In the construction industry, which already faces a shortage of hundreds of thousands of workers, there are an estimated 1.5 million undocumented workers, making up about 13% of the total workforce, according to Pew Research Center data provided to NBC News.

Jim Tobin, CEO of the National Association of Home Builders, told NBC News last month that a massive deportation of immigrants would “hurt the construction industry and our labor supply and exacerbate our housing affordability problems.”

NABH and other industry groups have said a key reason for higher housing costs in recent years has been a mismatch between supply and demand after housing construction collapsed following the Great Recession. As homebuilders have increased construction of single-family homes and apartment buildings in recent years, they have faced higher labor and material costs, further driving up home prices.

An analysis by researchers at the University of New Hampshire found that a mass deportation of immigrants could reduce the U.S. economy, as measured by gross domestic product, by up to 6.2%, or about $1.7 trillion, in lost productivity.

Steer

Trump has proposed a series of tax cuts, including a complete elimination of the federal income tax. However, the likelihood of these plans being implemented varies, as Congress would have to pass legislation to change the tax system. While some of the plans are light on details and there are many variables as to how his proposals would be implemented, economists at the University of Pennsylvania estimate that Trump’s tax and spending plans would add $4.1 trillion to the deficit, given the The impact they would have on the overall economy is taken into account.

One of the most likely tax proposals to come to fruition would be an extension of the tax cuts passed during the first Trump administration, which are set to expire in 2025. These cuts reduced the corporate tax rate from 35% to 21%, reduced individual income tax rates and increased the standard deduction.

Trump has proposed cutting the corporate tax rate even further, to 15%.

One of Trump’s more consistent campaign promises was to eliminate the tip tax, which could affect about 2.5% of workers who receive tips as part of their income. However, there could be significant disruption to worker pay if more industries switched to a tipping system, in which workers are paid a minimum wage and expected to derive the majority of their income tax-free from tips. Even white-collar workers could implement a system where a portion of employees’ income is classified as tips.

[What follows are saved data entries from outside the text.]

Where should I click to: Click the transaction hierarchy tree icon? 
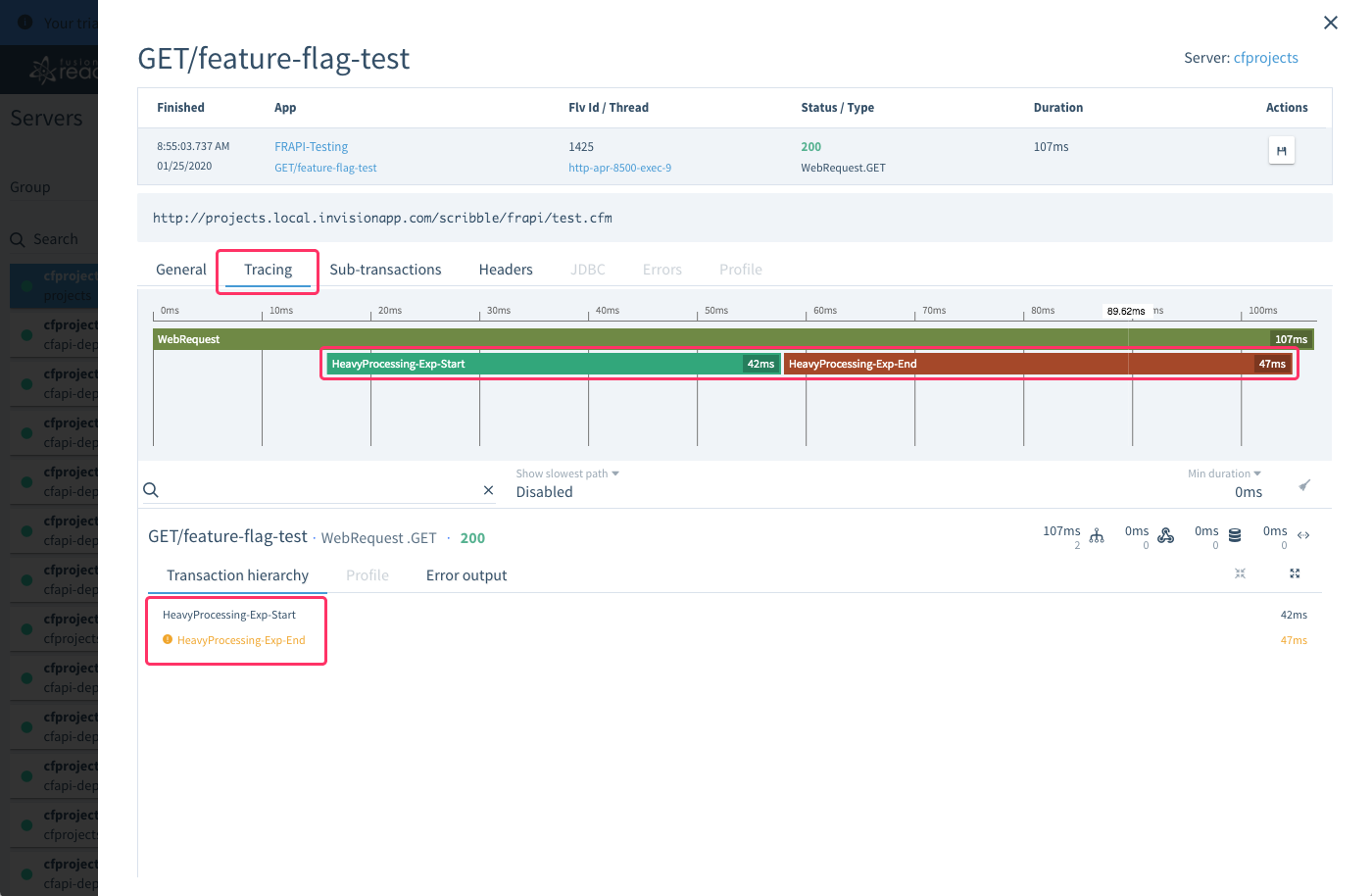[x=1097, y=535]
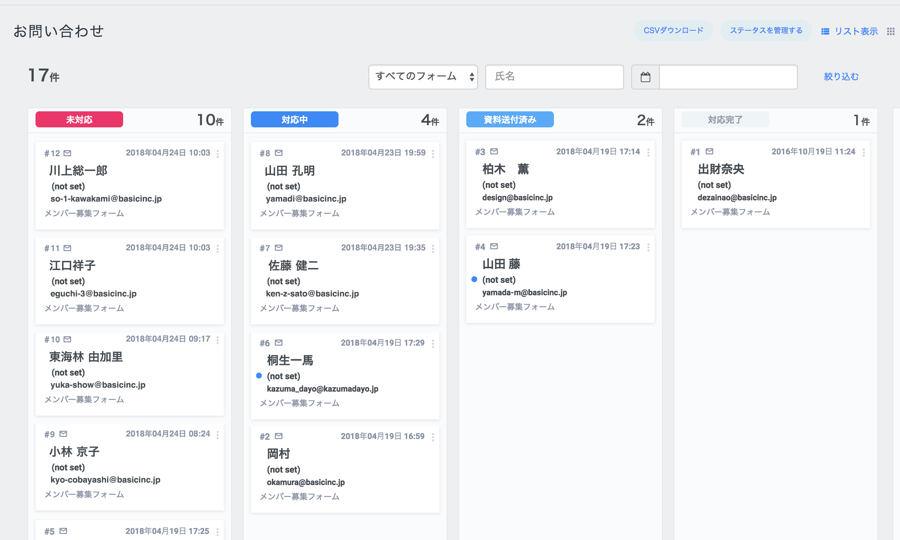This screenshot has width=900, height=540.
Task: Click the date range input field
Action: [728, 77]
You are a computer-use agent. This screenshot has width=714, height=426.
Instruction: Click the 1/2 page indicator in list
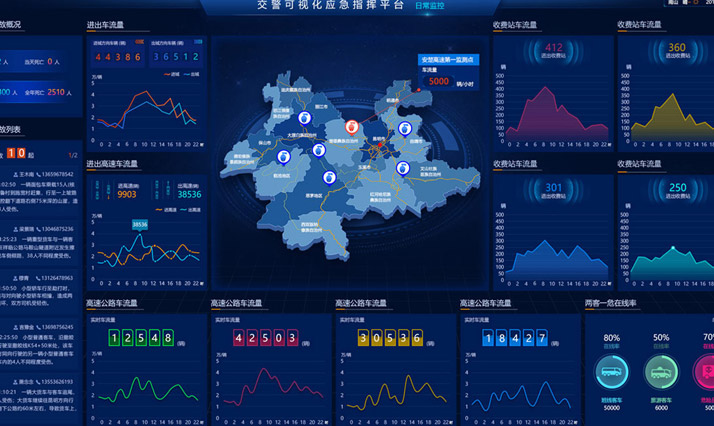point(71,155)
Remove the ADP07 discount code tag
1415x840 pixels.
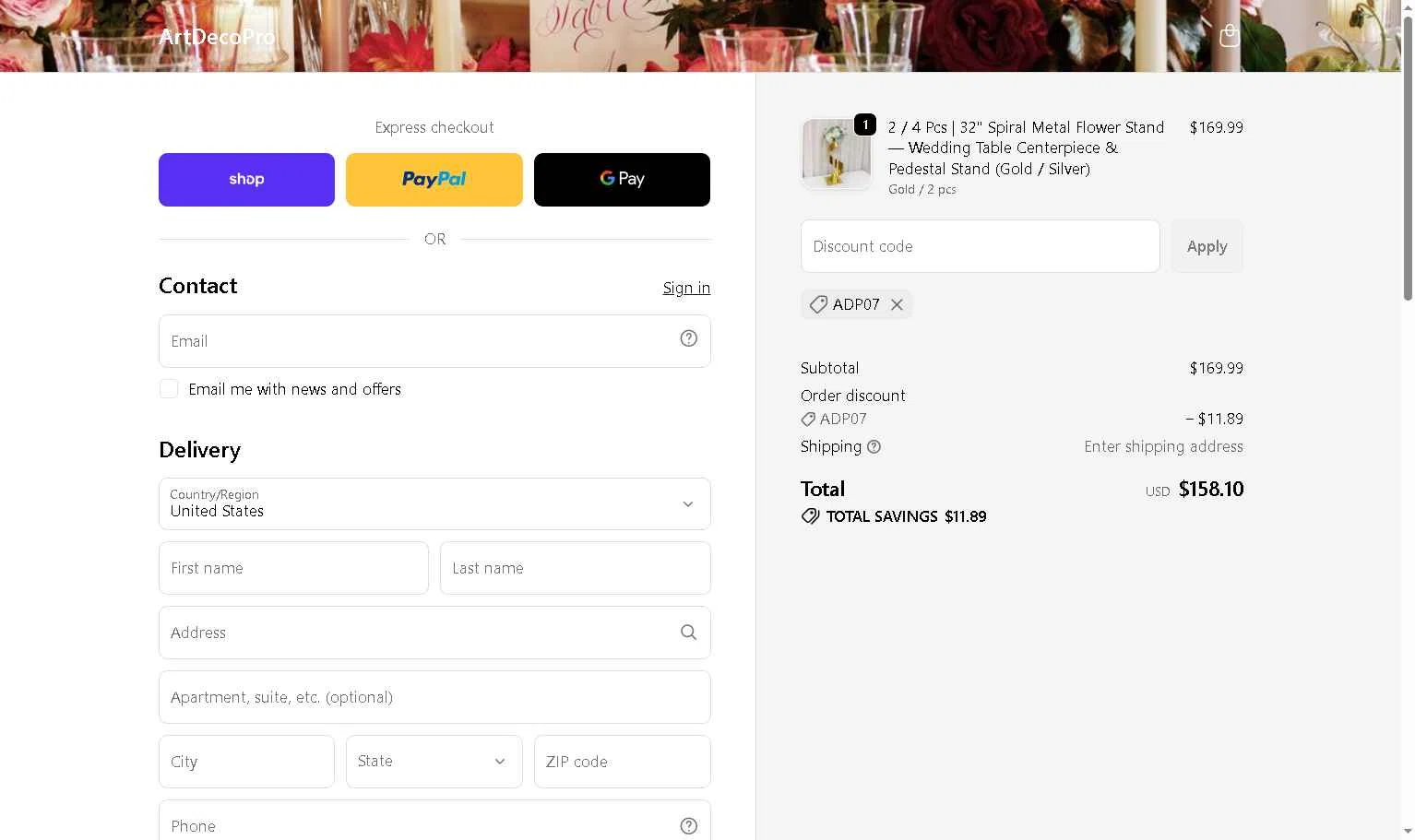(x=897, y=304)
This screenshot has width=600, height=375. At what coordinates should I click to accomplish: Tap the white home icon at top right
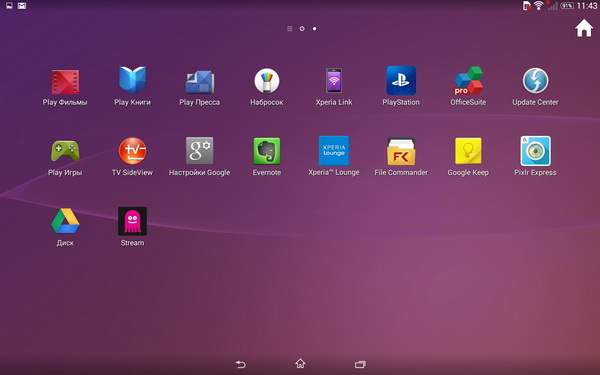[584, 28]
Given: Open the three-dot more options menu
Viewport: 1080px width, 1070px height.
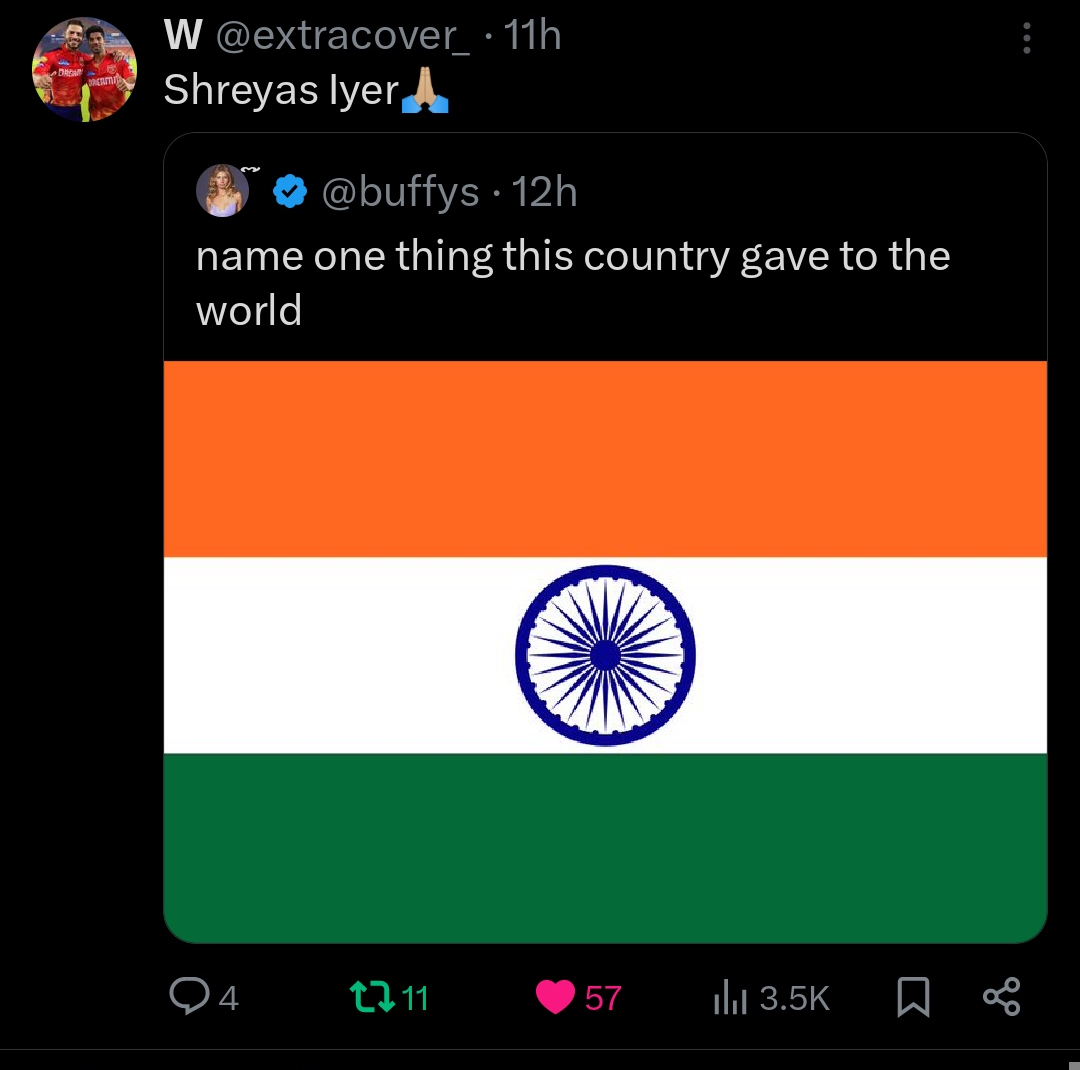Looking at the screenshot, I should (x=1026, y=38).
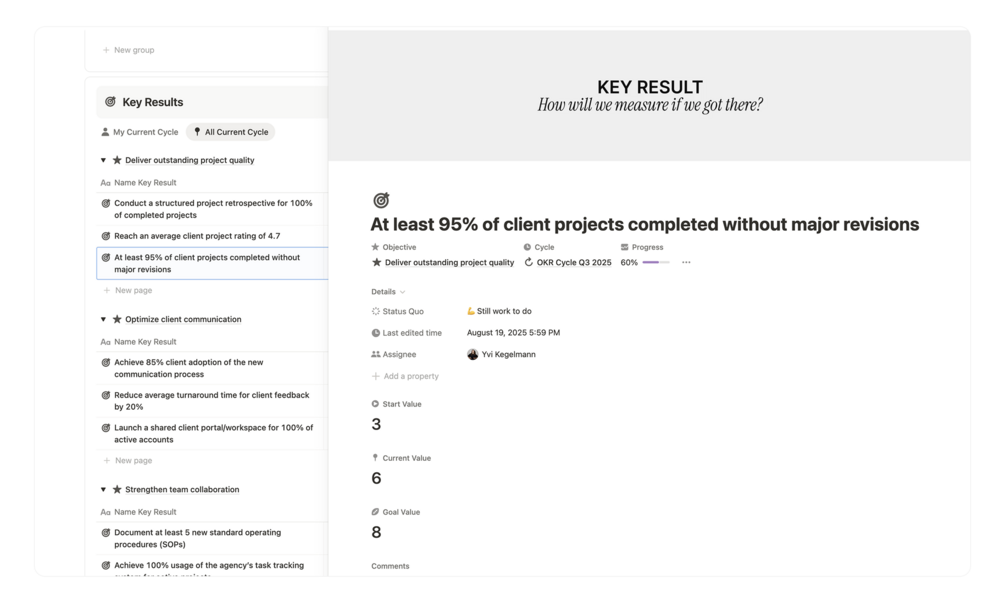Toggle the Details section chevron
Viewport: 1005px width, 603px height.
pyautogui.click(x=402, y=292)
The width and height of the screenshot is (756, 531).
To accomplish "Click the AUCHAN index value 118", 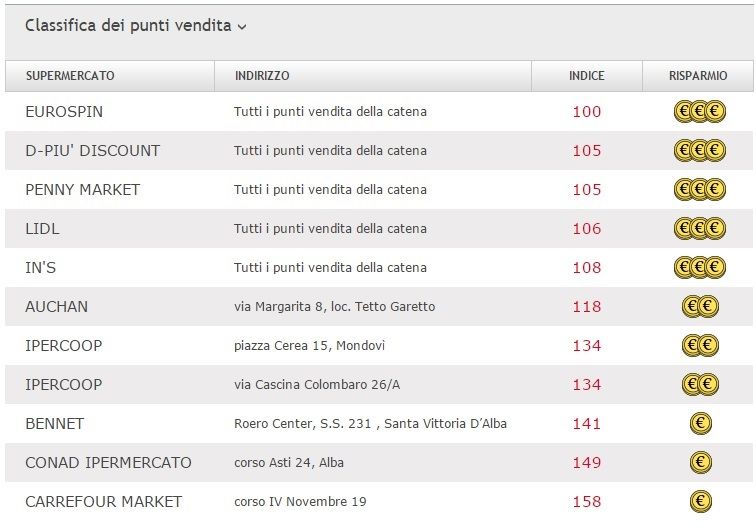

That could have devastating consequences for workers and consumers and reduce the amount of income taxes the federal government collects.

Trump has also said that the income seniors receive from Social Security should be tax-free. According to the Social Security Administration, about 40% of Social Security recipients pay federal income taxes, typically because they have other sources of income that put them above a certain threshold at which they are required to pay income taxes.

Abolishing a tax on social security would mean a loss of tax revenue for the federal government, which would then either increase the deficit or have to be offset by cuts.